In other words: Yes, I can get the tests I need. Presumably other gay Kaiser members can, too. But only if we know to ask specifically for them, and if we make separate visits to a special Kaiser clinic. How many of us will jump through those hoops? Practically speaking, most of us won’t. That means STDs will go undiagnosed and untreated, leading to further spread of STDs, including HIV, in our community.
That’s a travesty.
Kaiser needs to change its approach to STD testing for gay men in San Diego. It should do the following:
•Offer gay members all of the recommended types of STD tests, at all recommended anatomic sites, during routine primary care visits. It’s not that difficult. Clinics in Kaiser’s Northern California region have been doing it for years already. So have the County of San Diego's STD clinics.
•Ensure that Kaiser clinicians take complete sexual histories, know which STD tests to order and how to order them, and are trained to obtain swab specimens.
•Educate gay Kaiser members about the importance of routine STD and HIV testing. The part of Kaiser's website that focuses on STD testing, for example, recommends routine syphilis testing for men who have sex with men, but it doesn’t mention routine chlamydia or gonorrhea testing. Kaiser should change its website to reflect current public health recommendations.
At the same time, we as a community need to make sure our doctors, including those at Kaiser, meet our health needs, by doing the following:
•Knowing which tests we need, and how often we need them. That information can be found in this explanation of HIV and STD testing for gay men and in this handy guide, which can be taken when seeing a doctor.
•Complaining to our doctors, health insurance plans, and employer benefit programs if we don’t get what we need. To complain to Kaiser, call (800) 464-4000 or use Kaiser’s website.
Kaiser has already demonstrated that it can take some aspects of LGBT health seriously, with many of its medical centers (including its San Diego facility) scoring well on the Human Rights Campaign's recent evaluation of hospital policies regarding LGBT patients and staff.
It’s not enough. For the sake of our health and the health of our community, Kaiser needs to change its approach to STD testing for gay men in San Diego. And so, for that matter, do other doctors and managed care organizations in San Diego and elsewhere that don’t meet national, state, and local standards.

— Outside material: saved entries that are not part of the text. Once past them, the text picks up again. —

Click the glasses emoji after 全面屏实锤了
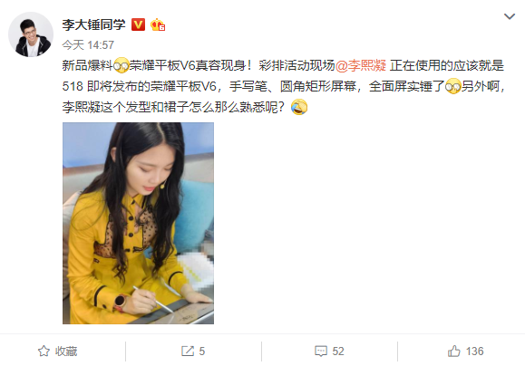 (453, 86)
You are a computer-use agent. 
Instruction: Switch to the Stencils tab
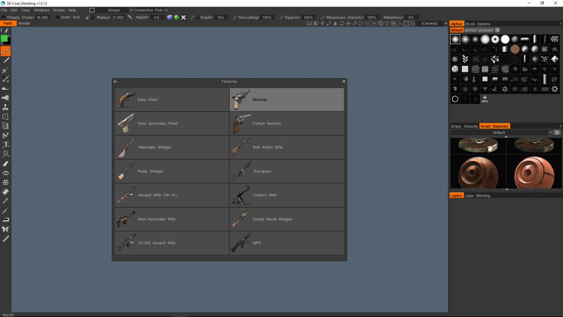click(471, 126)
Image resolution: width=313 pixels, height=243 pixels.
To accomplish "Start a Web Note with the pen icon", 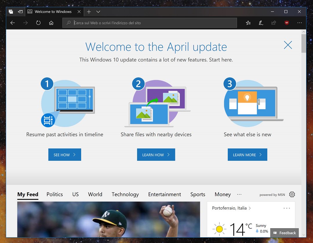I will [x=261, y=23].
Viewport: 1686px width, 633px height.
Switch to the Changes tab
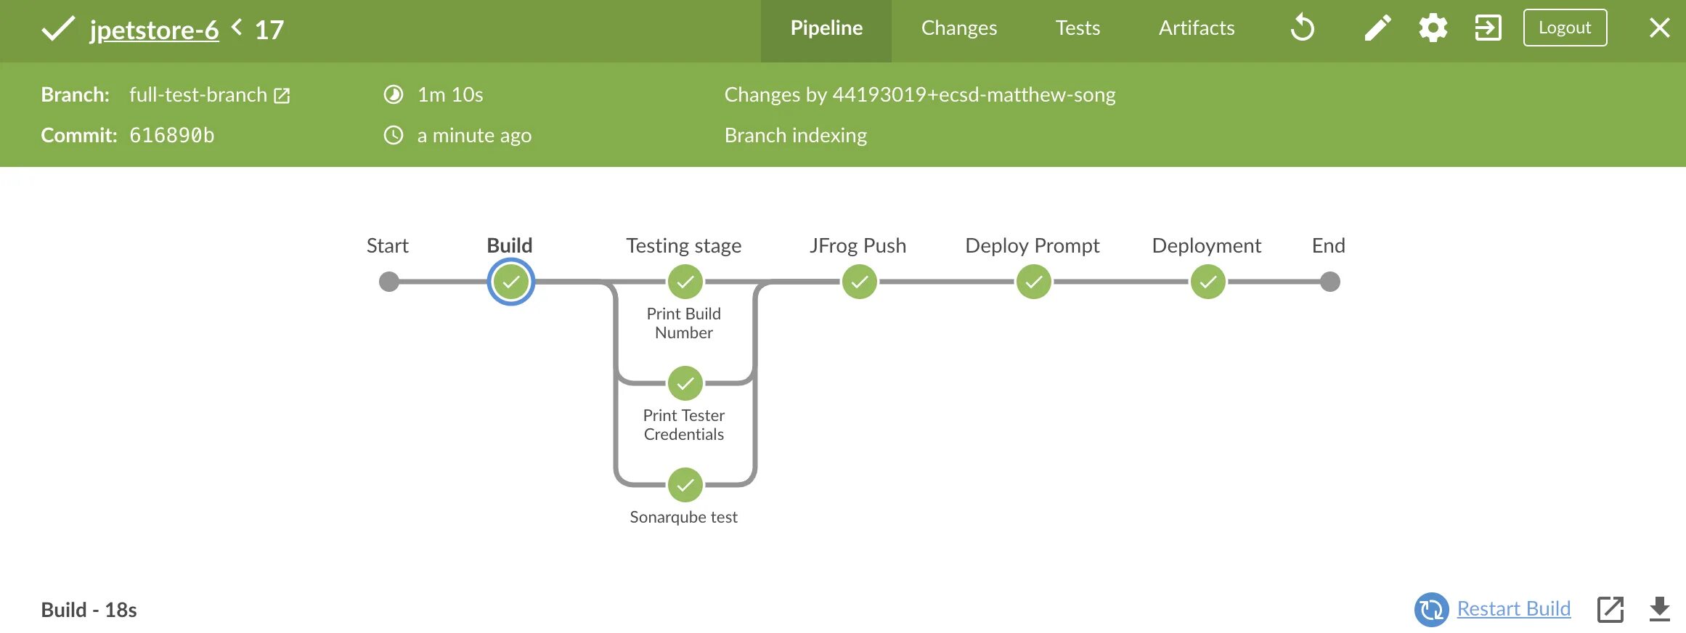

As public health challenges posed by resistant gonorrhea, other STDs, and HIV continue and intensify, let the uproar in San Diego begin.
 Strictly speaking, CDC and the California Department of Public Health do not recommend pharyngeal tests for chlamydia – only for gonorrhea. However, NAATs commonly test simultaneously for chlamydia as well as gonorrhea. In practice, both tests are often performed by laboratories using NAATs to test pharyngeal specimens.
 Although NAAT tests have not been FDA-approved for testing specimens from the throat or rectum, many laboratories – including those at the County of San Diego and at Kaiser Permanente Northern California – have performed simple verification tests that, once completed, enable use of NAATs for testing throat and rectal specimens.